Troubleshooting component code snapshot
When creating a component to workspace, the component spec, entry file and other additional files required by the component are packed to a snapshot and uploaded to the workspace. Since building & creating component code snapshot is a IO-bound operation which depends on disk and network speed, sometimes it takes a long time to finish. Users may need more information to understand component code snapshot build&create process.
This doc introduces a few techniques you can use to debug the process when build or create a component code snapshot.
Troubleshooting snapshot building process
You can check the snapshot build process by adding --verbose parameter to az ml component create command.
For example, say you have the following folder structure:
src/
library1/
hello.py
library2/
greetings.py
component1/
conda.yaml
component_spec.yaml
run.py
tests/
...
.amlignore
Inside src/component1/component_spec.yaml you specified code: .. setting the snapshot folder to the src/ level.
Inside src/.amlignore you specified tests/ so folder src/tests/ will not be included in the built snapshot.
Running the following command will get detailed information of the snapshot building process.
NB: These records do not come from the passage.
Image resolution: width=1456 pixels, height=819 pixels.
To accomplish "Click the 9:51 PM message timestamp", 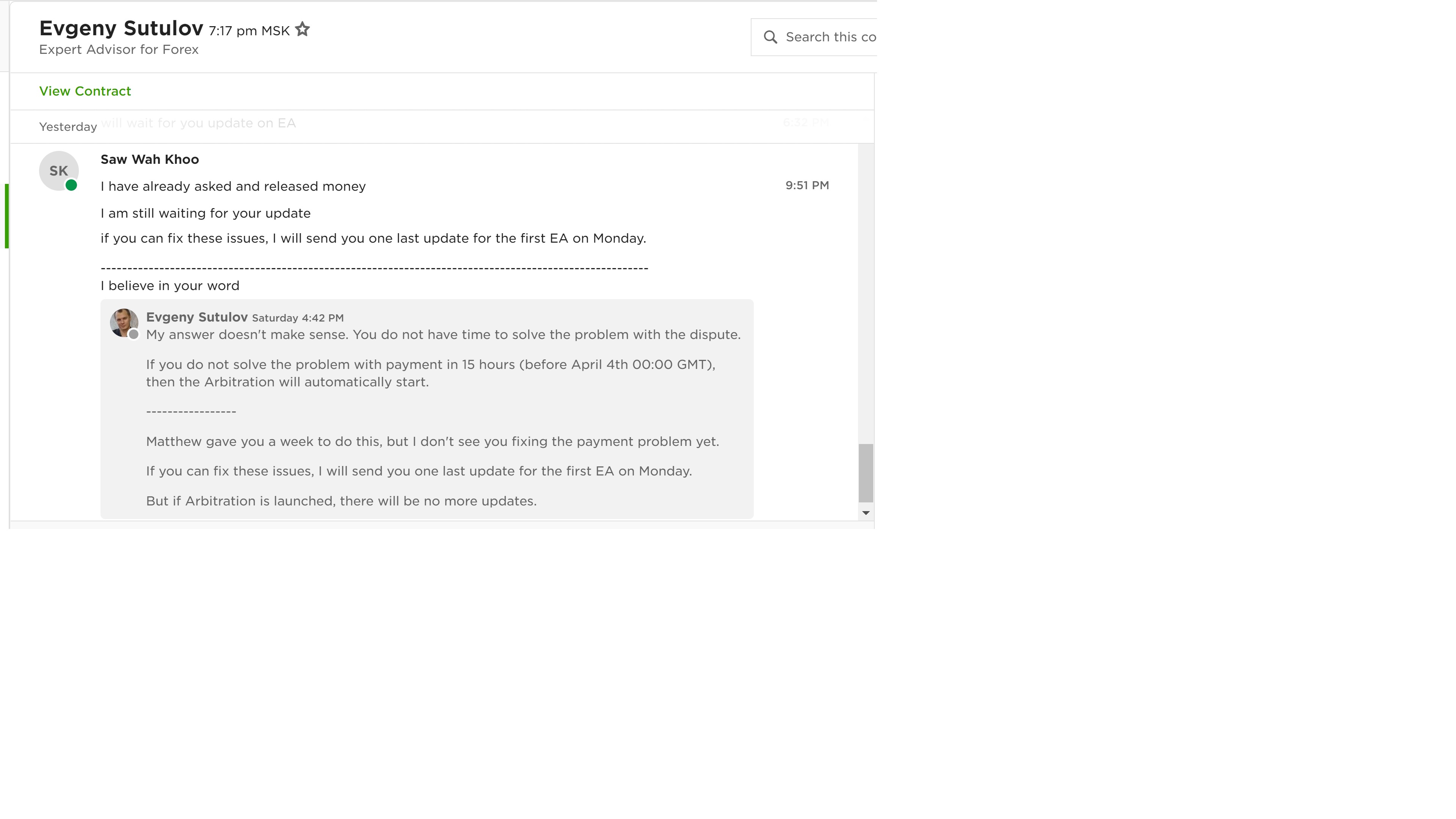I will [806, 185].
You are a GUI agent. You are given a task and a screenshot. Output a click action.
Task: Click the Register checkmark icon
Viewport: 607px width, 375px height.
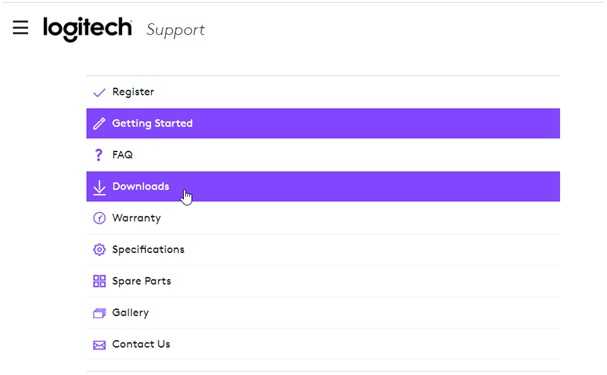click(99, 92)
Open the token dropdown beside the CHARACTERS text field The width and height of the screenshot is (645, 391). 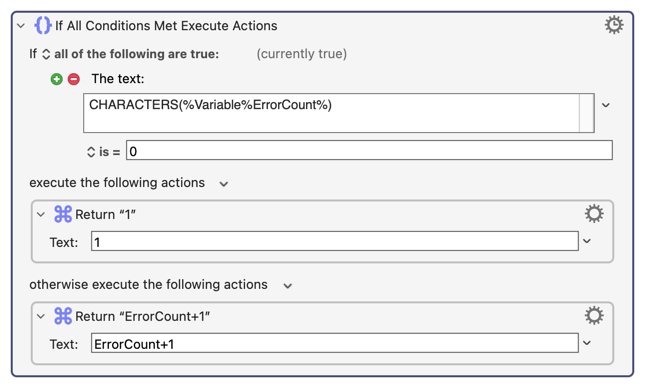click(606, 105)
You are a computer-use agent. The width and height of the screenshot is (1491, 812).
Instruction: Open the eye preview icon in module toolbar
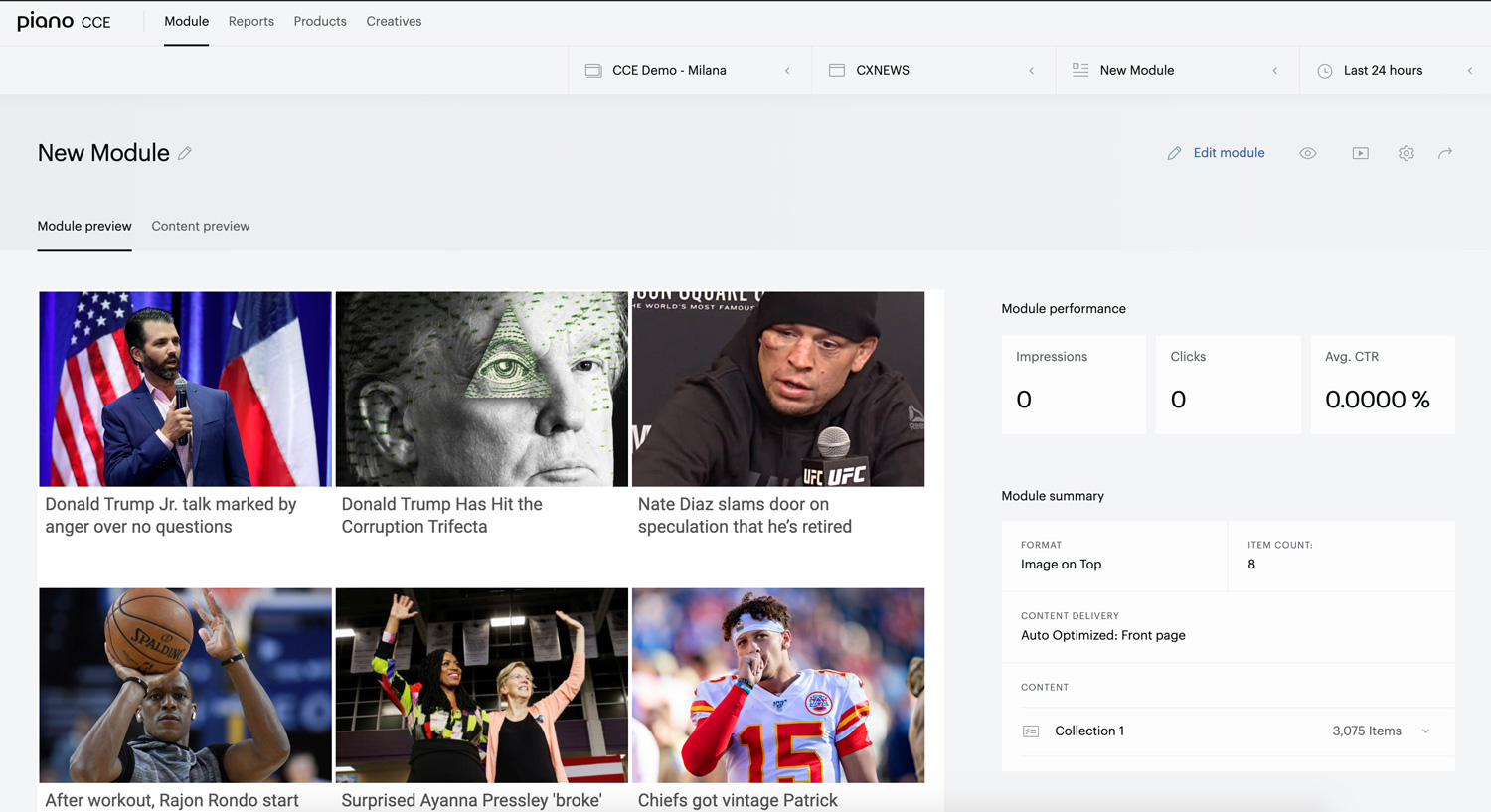click(x=1308, y=153)
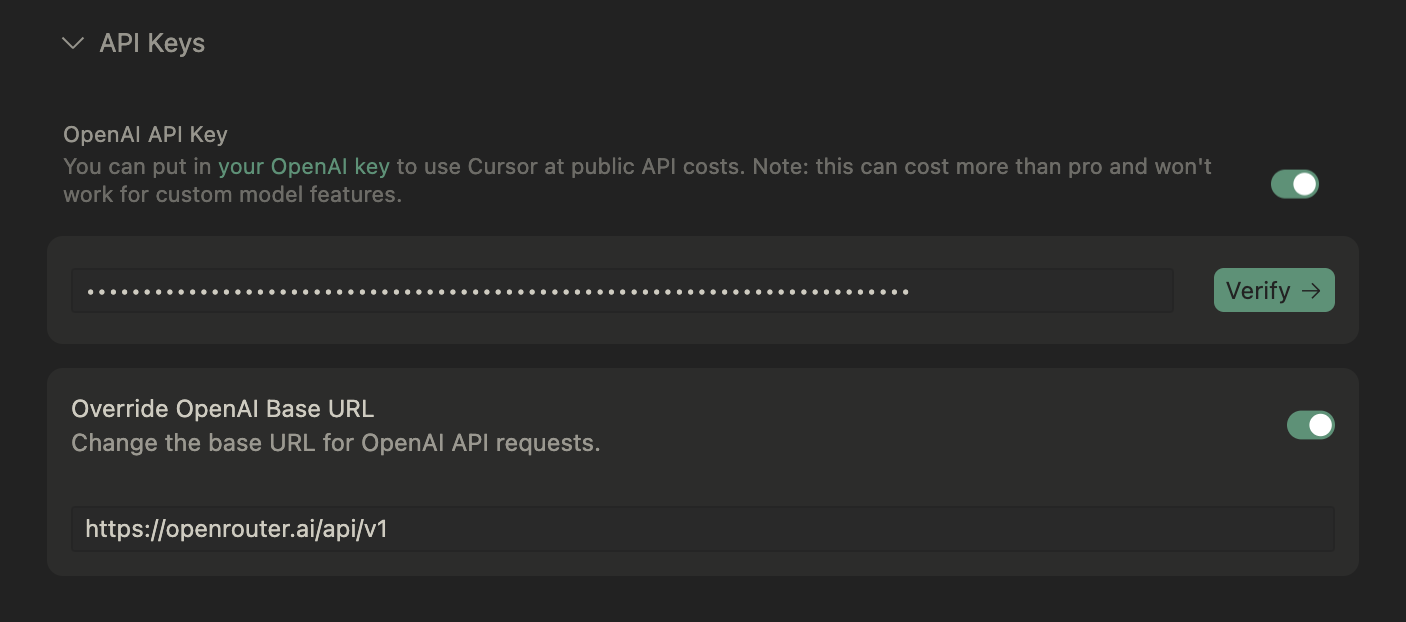Screen dimensions: 1406x622
Task: Focus the masked OpenAI API key field
Action: [x=622, y=291]
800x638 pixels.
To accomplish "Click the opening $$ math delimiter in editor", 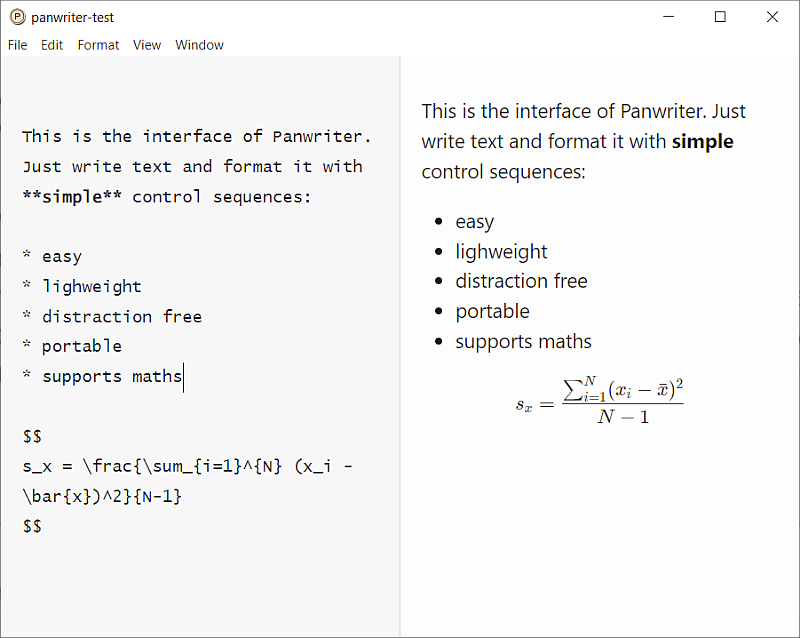I will tap(32, 437).
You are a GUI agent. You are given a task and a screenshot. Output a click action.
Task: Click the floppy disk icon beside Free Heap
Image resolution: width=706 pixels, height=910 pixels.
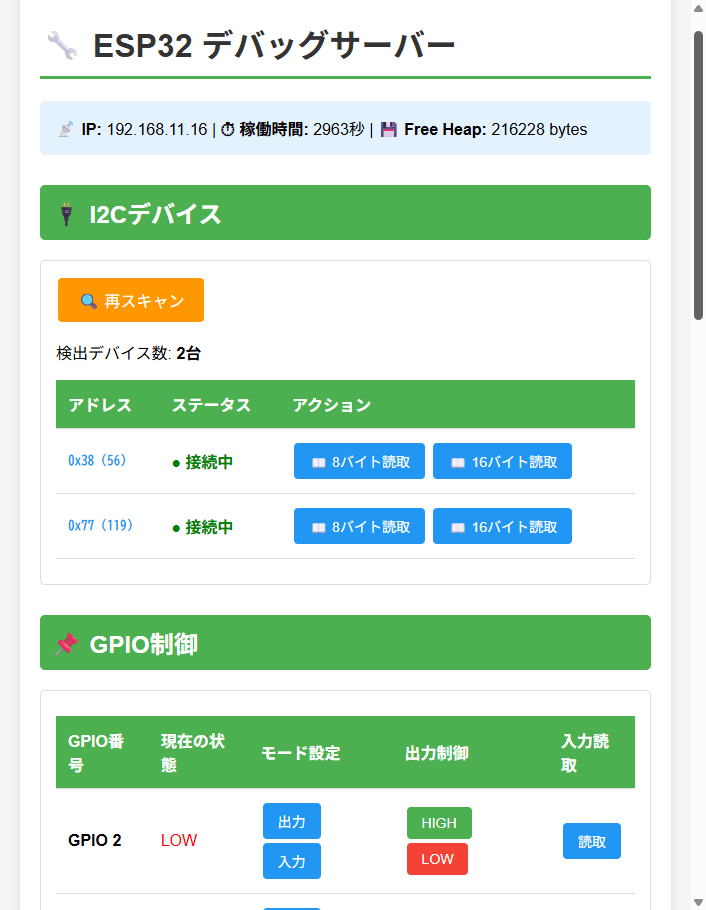[389, 130]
>>>az ml component build --file component1\component_spec.yaml --verbose
Component project builder version: 0.1.0.0 Python executable: C:\Anaconda3\envs\cli_dev\python.exe
========== Build started: E:/demo/src/.build ==========
Start collecting files in snapshot...
Collected E:\demo\src\.amlignore
Collected E:\demo\src\component1\conda.yaml
Collected E:\demo\src\component1\run.py
Collected E:\demo\src\library1\hello.py
Collected E:\demo\src\library2\greetings.py
Collected E:\demo\src\component1\component_spec.yaml
Ignored E:\demo\src\tests
Collected 6 files in 0.19 seconds, total size 2.11 KB
Successfully built snapshot:E:/demo/src/.build
...
The output shows all files that should be included in the snapshot.
Files specified in .amlignore file will not be included.
As shown in example, the demo snapshot includes 6 files with total size 2.11 KB.
If you found there are unnecessary files listed in building log, you can use ignore files to ignore them.
If you are using code snapshot, reference the following section to learn about how to use it together with ignore file.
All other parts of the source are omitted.